Life behind bars for child rapists, molesters and murderers ain’t easy—should it be?
Inside those barbed wire adorned concrete structures, inmates hold themselves to a strict code of honor, and dole out their own brand of justice—often time unsanctioned execution—to those who abuse children; many of them being abuse survivors, too.
Disgraced former sports “doctor” Larry Nassar is not exempt from that brand of prison justice.
In court documents filed Tuesday, July 24 Nassar’s attorneys said he was assaulted just hours after being placed in the Tucson, Arizona, federal prison’s general population and placed the blame on Judge Rosemarie Aquilina’s comments during his seven-day sentencing hearing.
Nassar, through his attorneys, is now seeking resentencing in the first of two cases in which he pleaded guilty, and disqualification of Aquilina in any further case proceedings.
During sentencing in January, where 169 women and girls gave statements, Judge Aquilina described Nassar as a “monster” who would wither like the wicked witch in “The Wizard of Oz.” She went on to say if the Constitution allowed she would seek worse punishment “to do to him what he did to others” and considered it an “honor to sign his death warrant.”

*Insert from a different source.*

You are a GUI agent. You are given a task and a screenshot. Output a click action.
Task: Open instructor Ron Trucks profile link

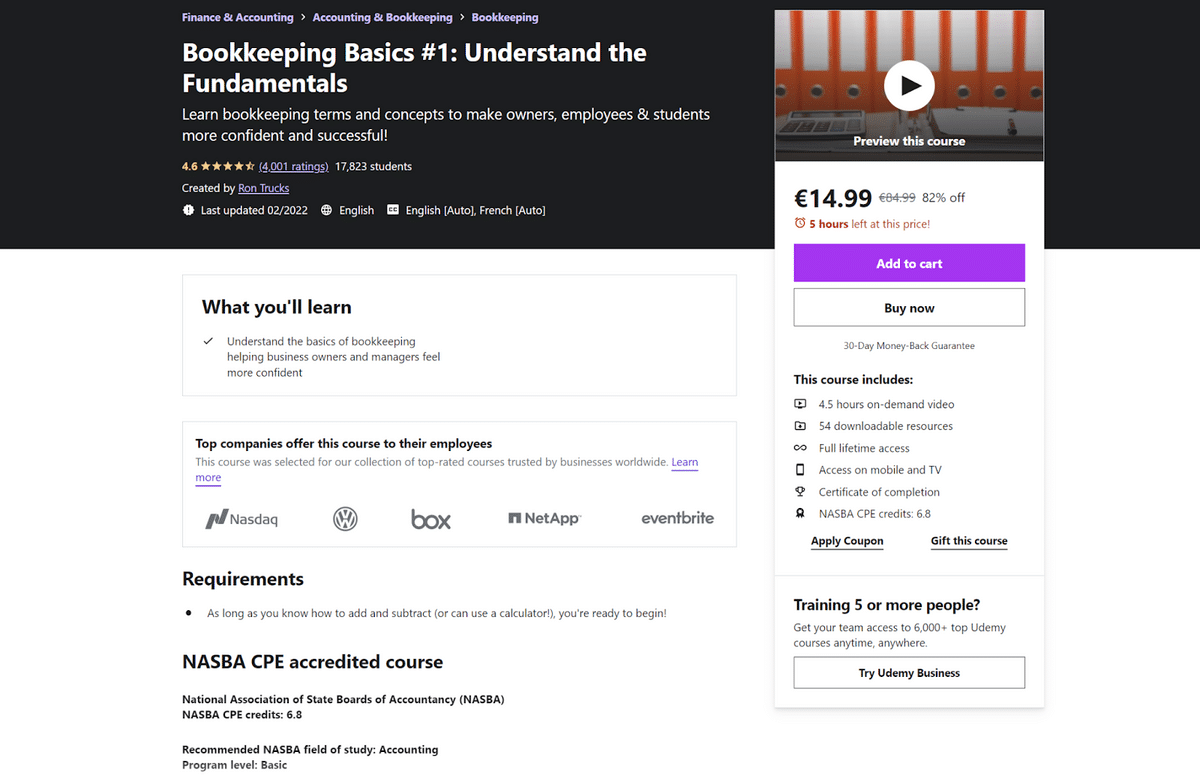[264, 188]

It’s that rhetoric Nassar’s attorneys are using to try and show bias in her sentencing, choosing to “only consider” a 40-year minimum when his plea deal called for a minimum of 25 to 40 years, and push the theory of “Judicial Activism”—legal rulings that are suspected of being based on personal opinion, instead of existing law.
“The judge used the nationally-televised proceedings as an opportunity to advance her own agenda, including to advocate policy initiative within the state as well as the federal legislatures, to push for broader cultural change regarding gender equity and sexual discrimination issues, and, seemingly as a type of group therapy for the victims,” read the motion.
They also accuse Aquilina of not stopping victims from denigrating Nassar and Nassar’s defense team during the hearing and allowing the “proceeding to devolve into a free-for-all in which victims wished physical harm upon Nasar and other uncharged individuals, as others in the courtroom called out in support.”
The motion referenced a separate sentencing hearing in Eaton County, where a victim’s father lunged at Nassar after asking for “five minutes alone with him in a room.”
While praised for her conduct and treatment of “sister survivors” and their parents during sentencing, legal observers at the time said her blunt comments could be grounds for appeal.
After the news broke Wednesday, July 24, gymnast Kaylee Lorincz tweeted: “Hasn’t Larry put us through enough? This is a way to try to be able to control and manipulate us again. Good luck with that.”
And John Manly, a civil rights attorney for 200 of the victims, tweeted, “blaming the judge for his attacks is an outrageous allegation. That sounds like something a convicted predator would say. Not an officer of the court. Shame on them.”
The State Appellate Defender Office, appointed to represent Nassar in his state court appeal, released a statement saying all criminal defendants are entitled to due process.
“Closure is important for our clients, for the victims and for the system,” the office said. “A full, fair and rigorous appeal is an essential step toward achieving such closure in this case.”
As I read through the court documents, the sentencing hearing transcripts, and survivor statements, questions about the law and morality kept popping up.
Unjust laws are meant to be broken. Legal precedent is set by a previous course of action—regardless of the moral impact—and only changes when another forceful course of action highlights the legal imperfections.
The legal, racist and immoral doctrine of “separate but equal” was only overturned—unanimously—after it was shown to violate the Equal Protection Clause under the Fourteenth Amendment.
While now hailed as a landmark civil rights victory, at first critics and legal academics claimed the Supreme Court had “assumed the role of a third legislative chamber” and that Brown v. Board of Education of Topeka, 347 U.S. 483 (1954) was “impossible to justify based on neutral principles”—similar terms now used in Nassar’s motion.
In 60 years will Nassar’s sentencing hearing be called a victory for survivors of sexual abuse? Or will we continue to claim legal objectivity exists in a subjective world?
Associate Supreme Court Justice William O. Douglas wrote in 1969: “If society is to be responsive to human needs, a vast restructuring of our law is essential.”
Human needs have been ignored long enough…don’t you think?